Le fait est connu – et nous l’avions rappelé en décembre 2018. A l’entrée à l’ENA, les femmes demeurent minoritaires, avec seulement 36,25 % des admissions en 2018 et 38,75 % en 2017. A la sortie, elles sont moins abondantes à se mener vers la diplomatie (2 femmes sur les 12 postes ouverts ces trois dernières années) ou la préfectorale (7 femmes sur 24 élèves ayant élu le ministère de l’intérieur durant la même période), et cela sans parler des inégalités qui demeurent dans l’accès aux « grands corps » (depuis 2017, seules 3 femmes sur 15 élèves sont sorties à l’Inspection générale des finances). Après, elles n’occupent que 28 % des emplois de l’encadrement supérieur et conduisant de la fonction publique d’Etat.

Divers mesures mis en place ces dernières années ont essayé d’y corriger. Depuis 2016, l’ENA sensibilise les jurys des concours d’entrée aux biais sociaux et à la lutte contre les discriminations. Notre association, ENA 50-50, a mis en place depuis trois ans un mécanisme de coaching des candidates afin de lutter contre l’autocensure. Au sein de la fonction publique d’Etat, la loi Sauvadet de 2012 a exigé des règles de nomination équilibrée aux emplois supérieurs et de direction (40 % de primo-nominations de chaque sexe depuis 2017).

Malgré cela, force est d’enregistrer qu’à l’heure actuelle, ces mesures restent insuffisantes. La réforme de la haute fonction publique expliquée par Emmanuel Macron fournit un évènement unique de faire de l’égalité femmes-hommes un principe structurant. A l’inverse, il serait inconcevable et contraire aux engagements de la France à l’international, ainsi qu’à l’ambition du gouvernement, que, faute d’avoir assimilé à son analyse l’égalité femmes-hommes, déclarée grande cause du quinquennat, une telle réforme renforce les différences déjà existantes.

Une malade morte à l’hôpital Lariboisière : des problèmes aux urgences confirmés

L’entrée de l’hôpital Lariboisière, dans le 10e arrondissement de Paris.
L’entrée de l’hôpital Lariboisière, dans le 10e arrondissement de Paris. THOMAS SAMSON / AFP

Micheline M. avait été retrouvée décédée douze heures après son arrivée à l’hôpital. Une information judiciaire a été ouverte le 18 mars. L’autopsie révèle que la victime est morte d’une méningite.

L’enquête judiciaire ouverte suite à la mort de Micheline M., 55 ans, une malade découverte après douze heures d’attente sur un brancard, fin 2018, à l’hôpital Lariboisière à Paris, rentrent en retentissement avec la crise qui secoue les services d’urgence.

Cette enquête met au jour un ensemble de difficultés : la « saturation » des obligations ce jour-là, incluant « une charge de travail très importante », aurait conduit au non-respect du protocole de prise en charge de la malade décédée, déplient aux enquêteurs les personnels hospitaliers.

La famille a déposé plainte

Cette enquête permet de rétablir précisément la succession des faits qui a conduit à la mort de cette employée de la police municipale, originaire de Martinique.

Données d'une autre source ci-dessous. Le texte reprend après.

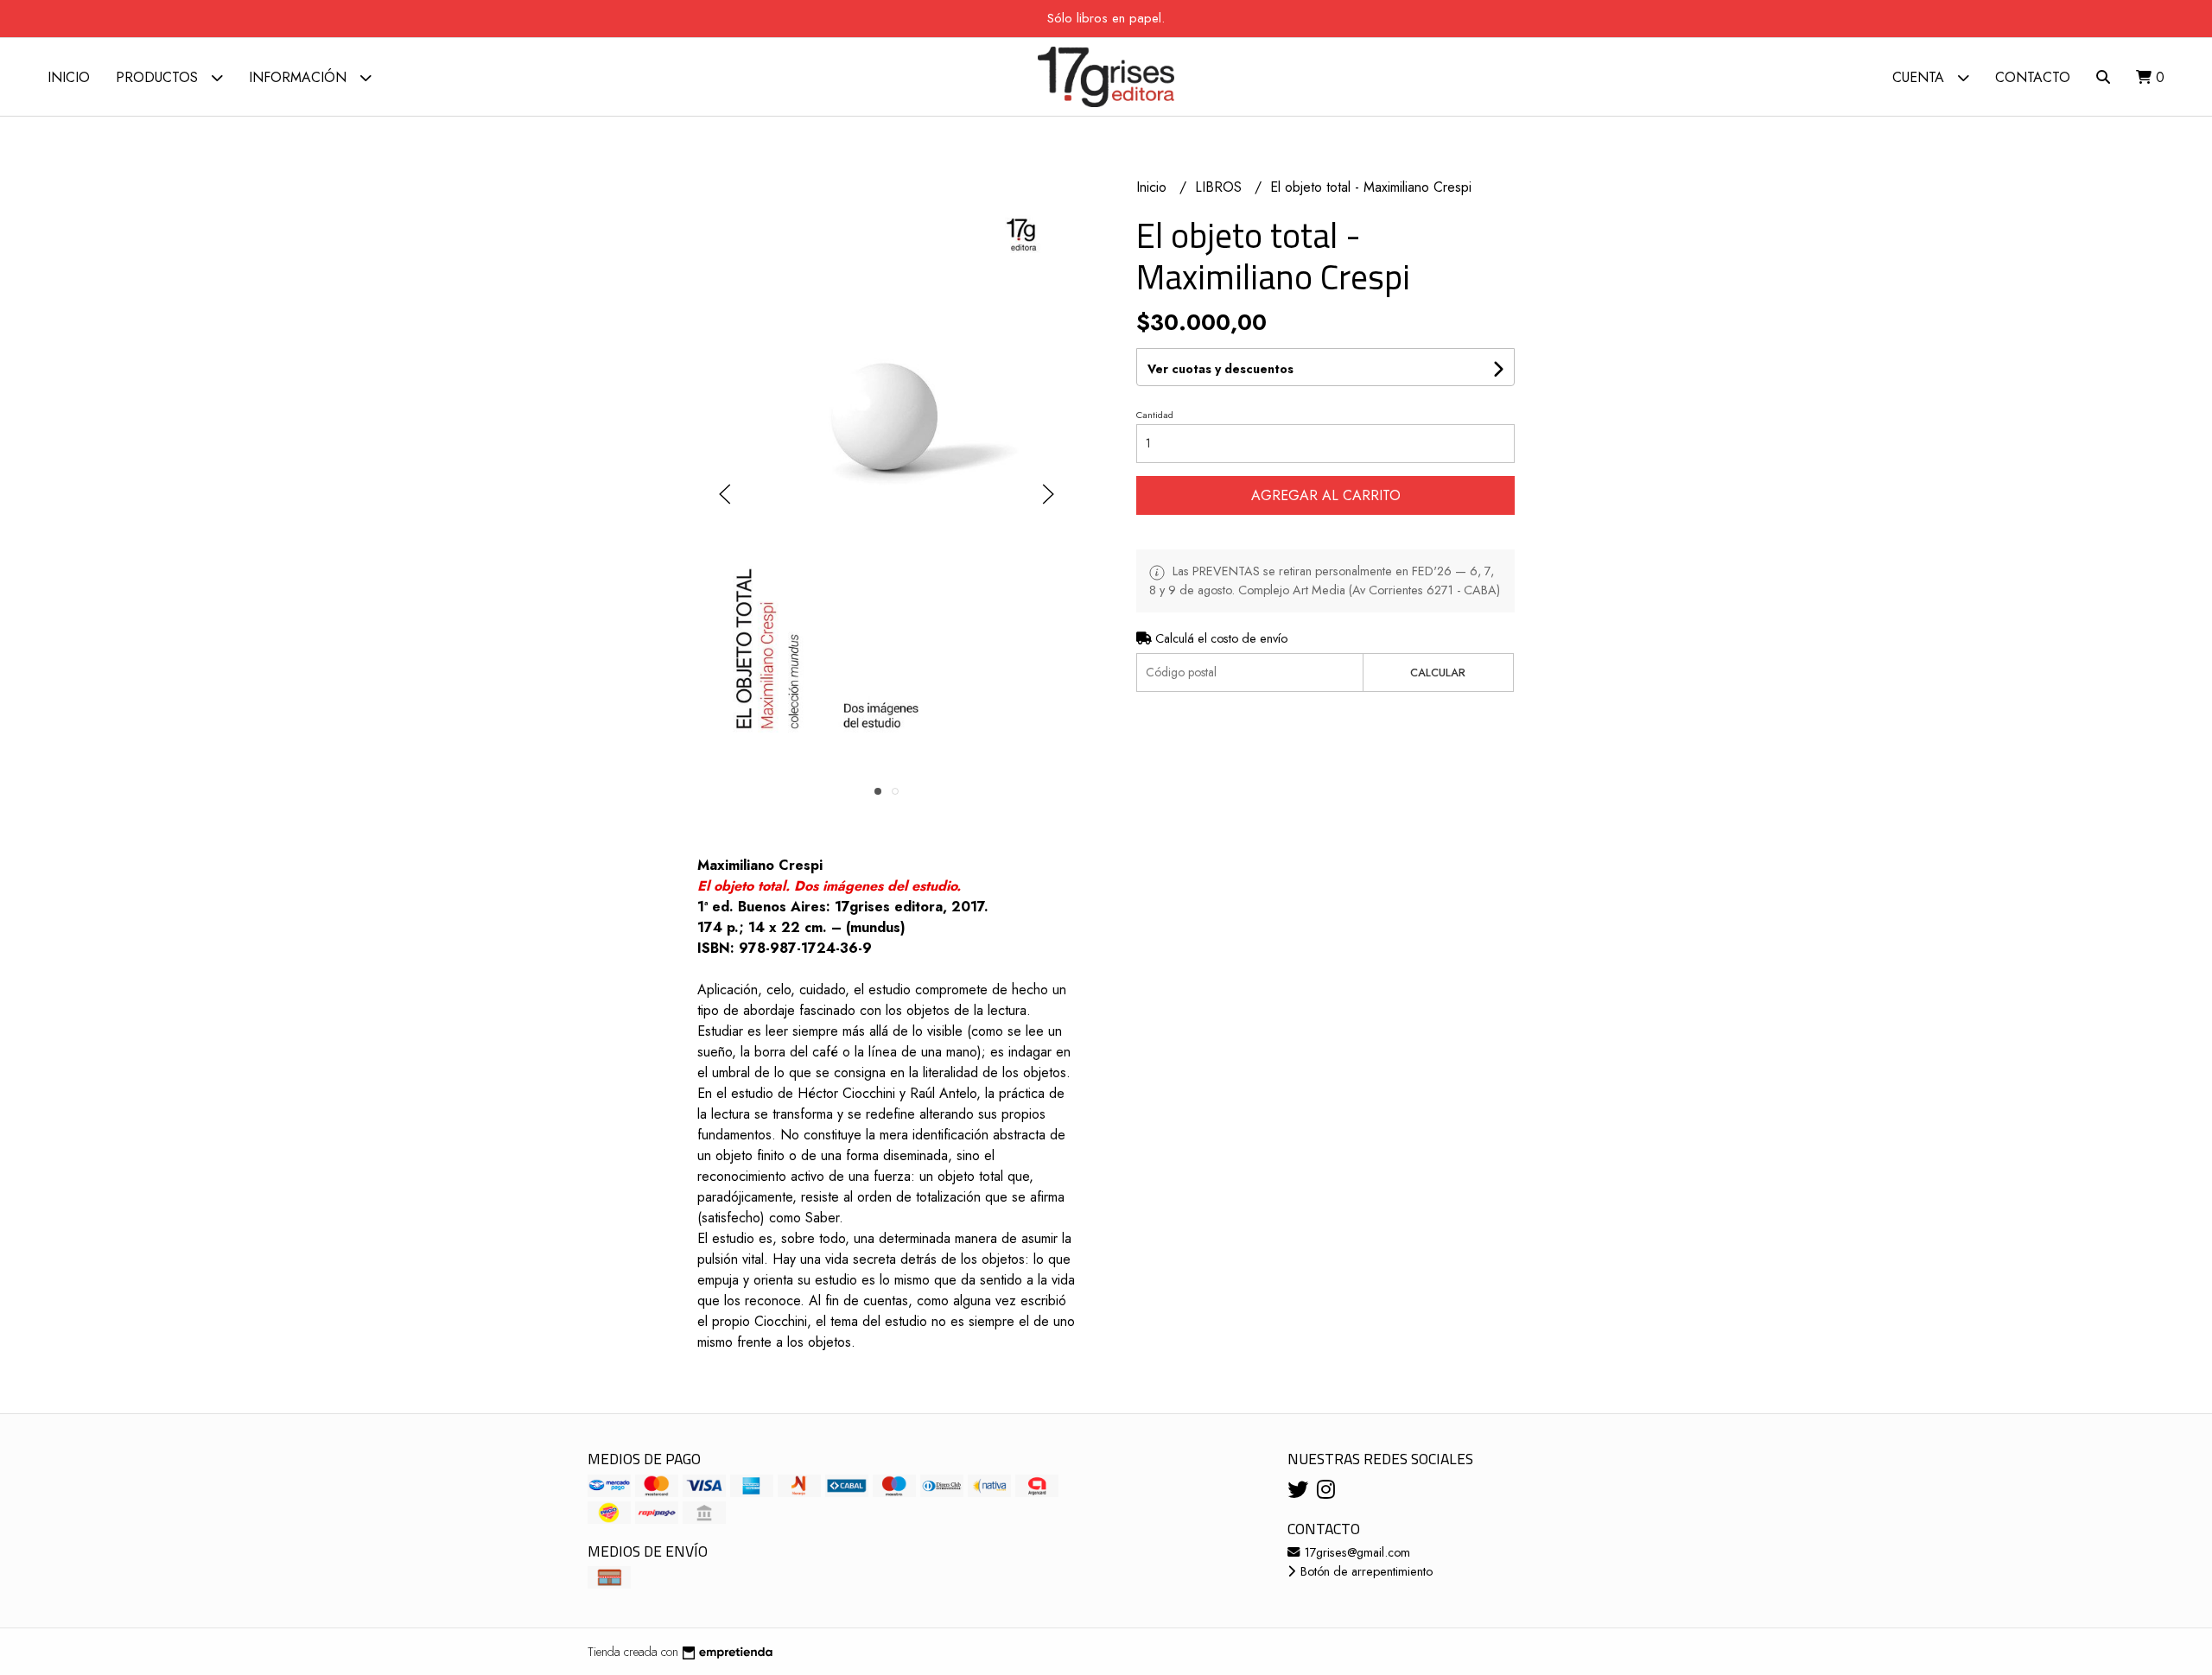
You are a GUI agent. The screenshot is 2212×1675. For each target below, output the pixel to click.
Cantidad (1154, 415)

Selon l’expertise d’autopsie, les causes de la mort de Micheline M. sont « compatibles » avec une méningite. « Cette infection bactérienne, rare et alarmante, est fatale dans 10 % des cas », déclare un médecin. S’agissant de la victime, cette infection a atteint les poumons, soutenant un œdème pulmonaire, corollaire de son oppression, définit le rapport d’autopsie.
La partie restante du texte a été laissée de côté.